Rewrite the items from the line with "Click the Refresh icon in toolbar" through the end of the items, replacing "Refresh" with "Reload" and keeping everything else the same. Leave the pictures out of your answer.

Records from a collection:
* * * * * * * * *

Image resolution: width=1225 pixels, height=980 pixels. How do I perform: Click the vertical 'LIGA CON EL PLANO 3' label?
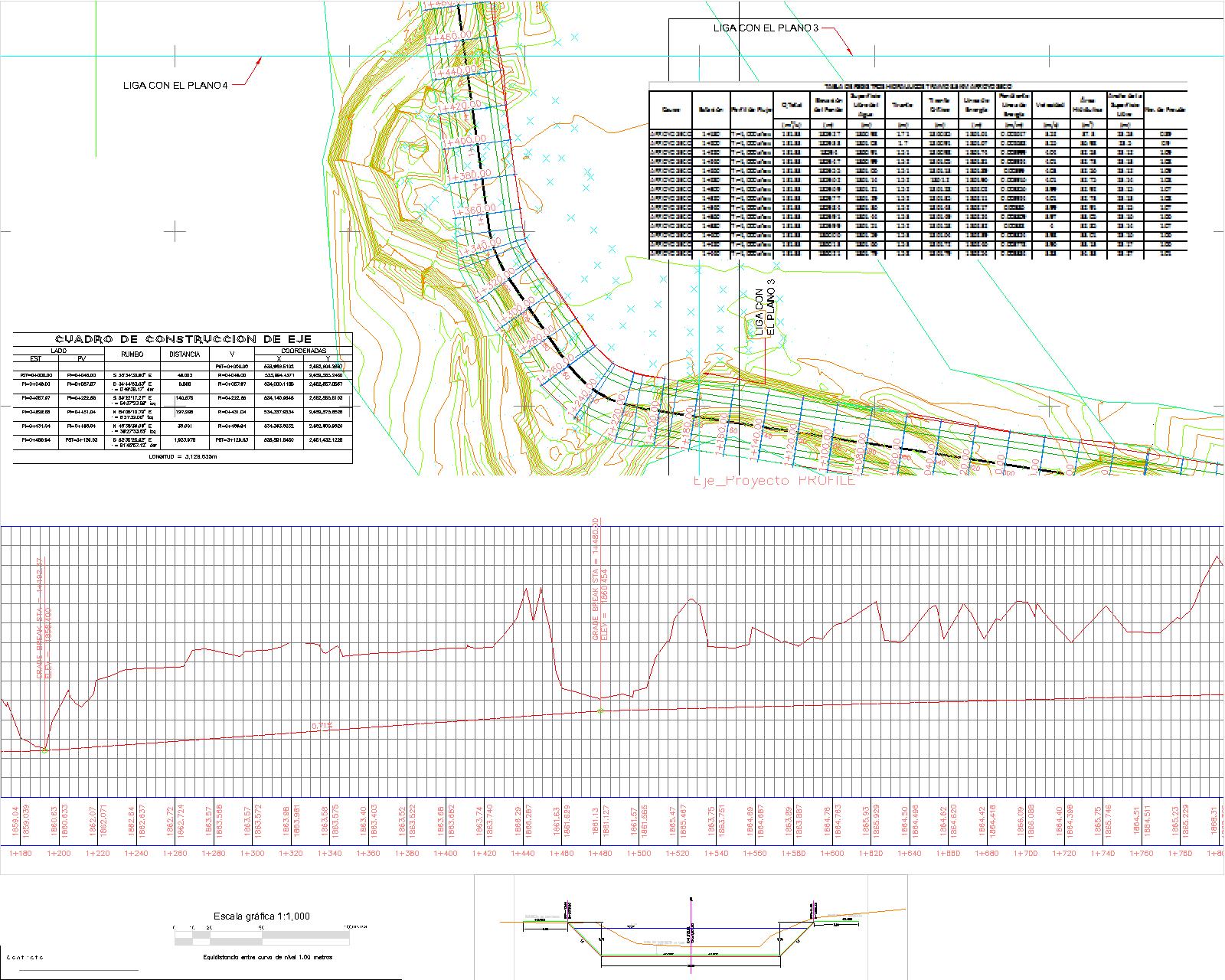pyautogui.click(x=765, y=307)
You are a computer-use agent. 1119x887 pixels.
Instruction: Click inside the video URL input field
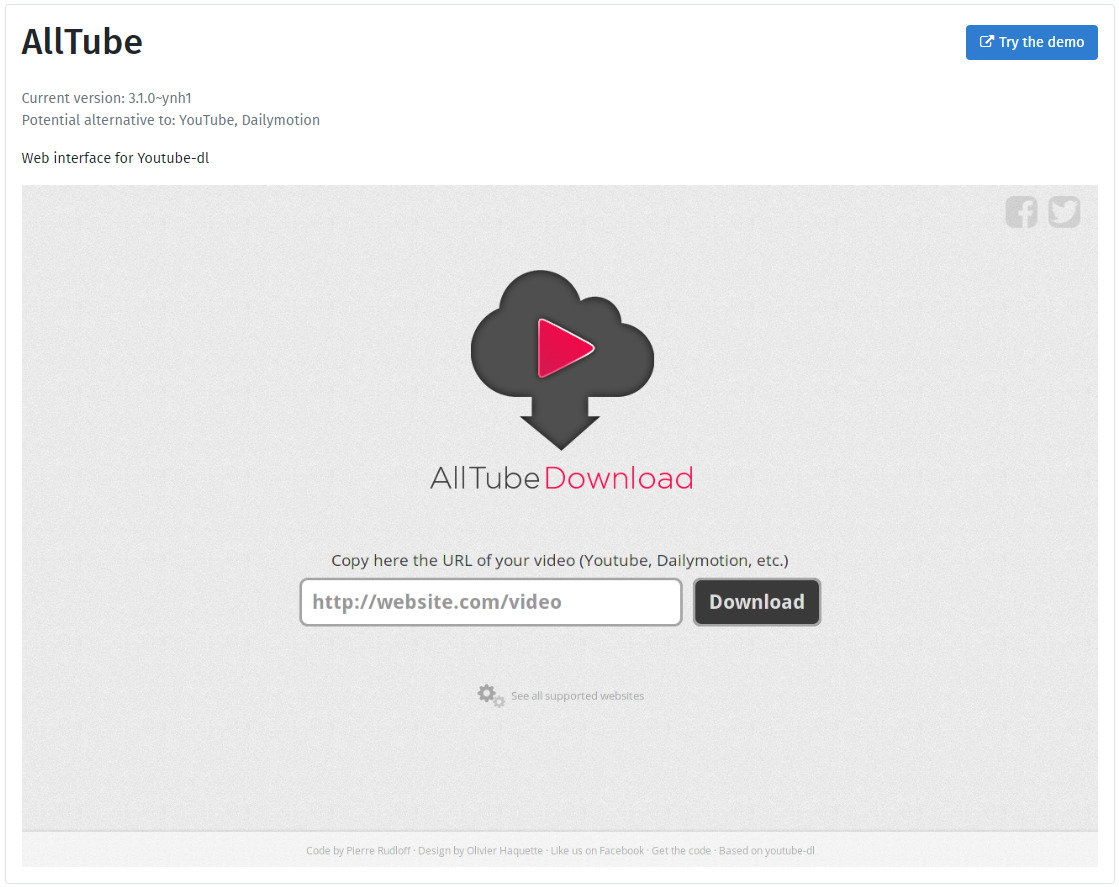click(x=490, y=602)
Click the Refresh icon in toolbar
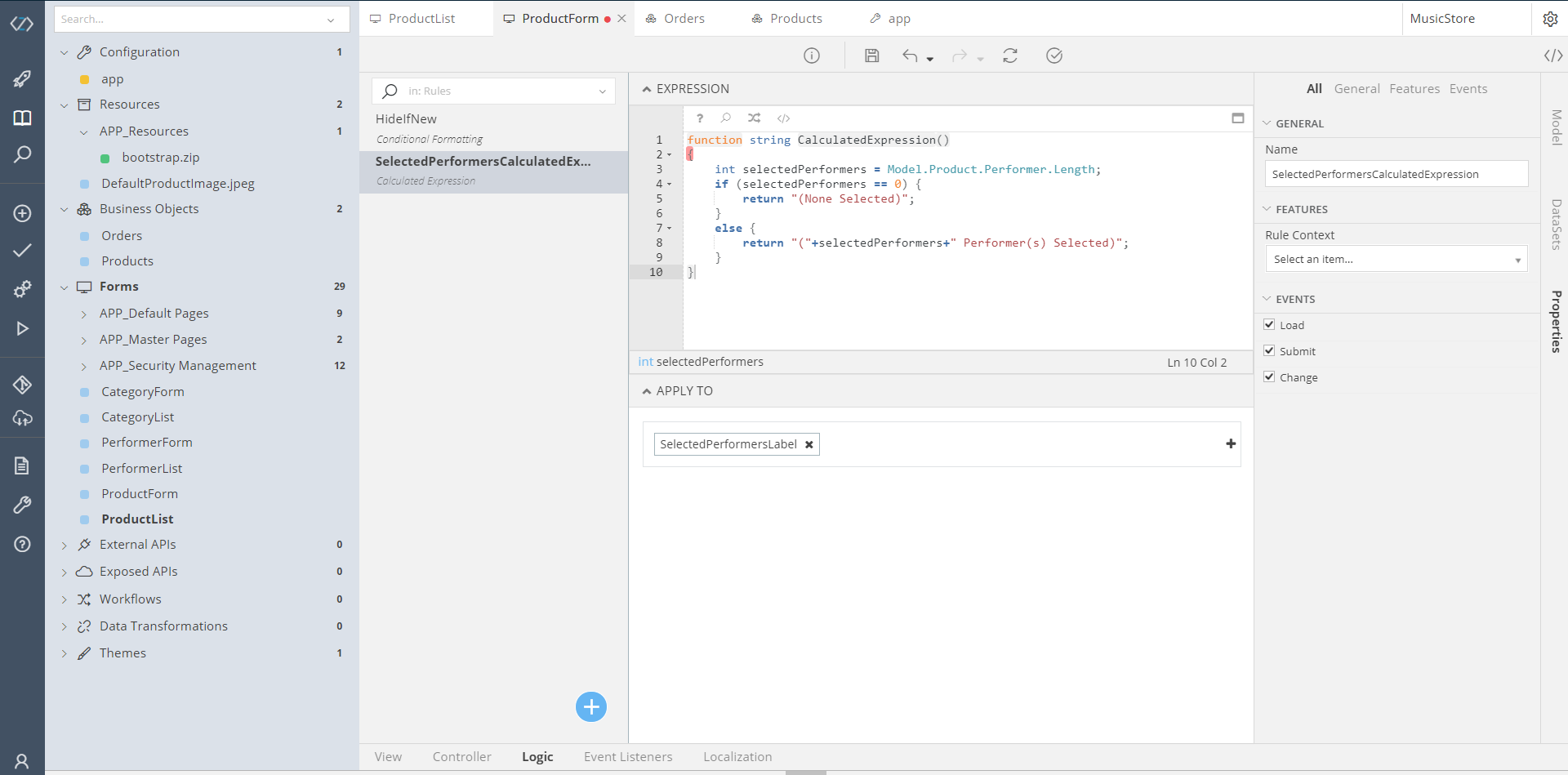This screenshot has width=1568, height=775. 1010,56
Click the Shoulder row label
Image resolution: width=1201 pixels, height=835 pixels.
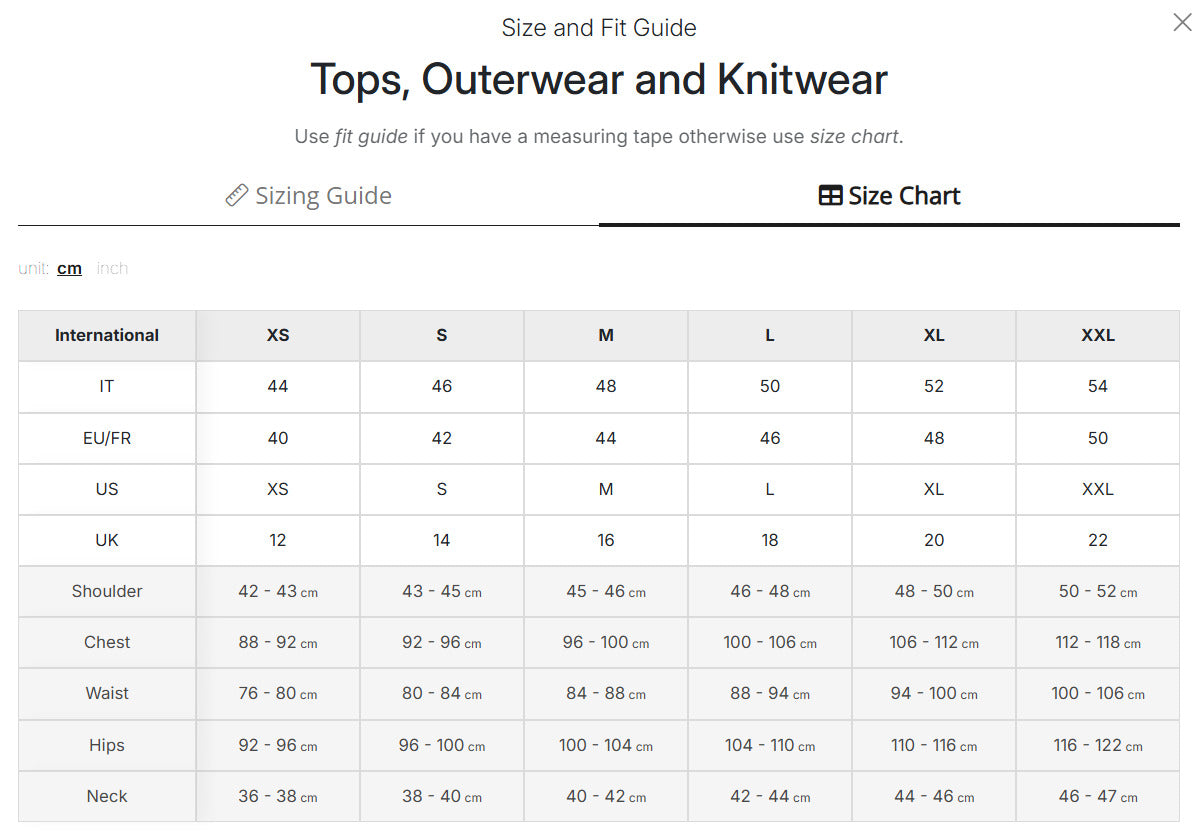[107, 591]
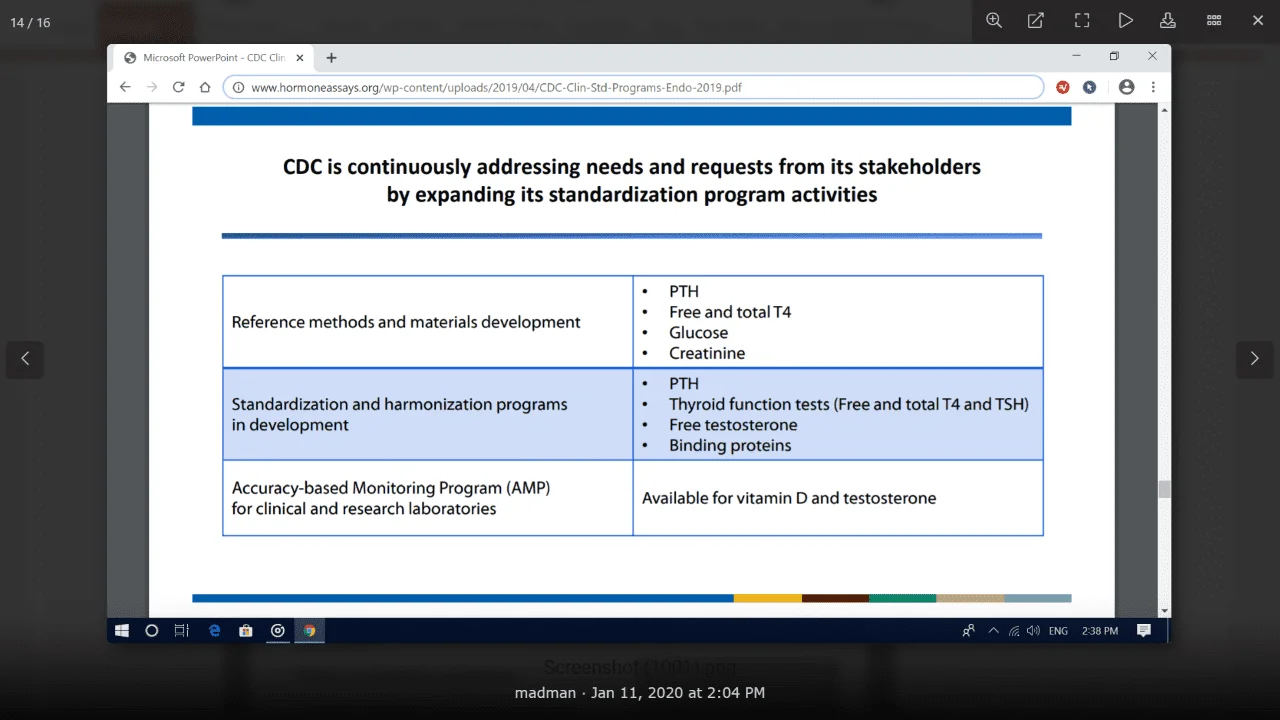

* * * * * * * * *

Solution to the exercise -
Click the Reload icon in toolbar
This screenshot has width=1568, height=775. 1010,56
Click the Shoulder row label
Image resolution: width=1201 pixels, height=835 pixels.
[107, 591]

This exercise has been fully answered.